## TASK
After reading the records, print them all again exactly as they stand.

Stored data

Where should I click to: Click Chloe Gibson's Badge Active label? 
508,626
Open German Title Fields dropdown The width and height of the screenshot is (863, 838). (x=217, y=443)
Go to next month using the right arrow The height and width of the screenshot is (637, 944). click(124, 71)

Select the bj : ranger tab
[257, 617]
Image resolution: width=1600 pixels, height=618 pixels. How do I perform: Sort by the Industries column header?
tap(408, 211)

## ANSWER FOR THIS EXERCISE
Where should I click to: Click Chloe Gibson's Badge Active label? 
508,626
Open German Title Fields dropdown The width and height of the screenshot is (863, 838). (x=217, y=443)
Go to next month using the right arrow The height and width of the screenshot is (637, 944). click(124, 71)

Select the bj : ranger tab
[257, 617]
Image resolution: width=1600 pixels, height=618 pixels. How do I perform: Sort by the Industries column header?
tap(408, 211)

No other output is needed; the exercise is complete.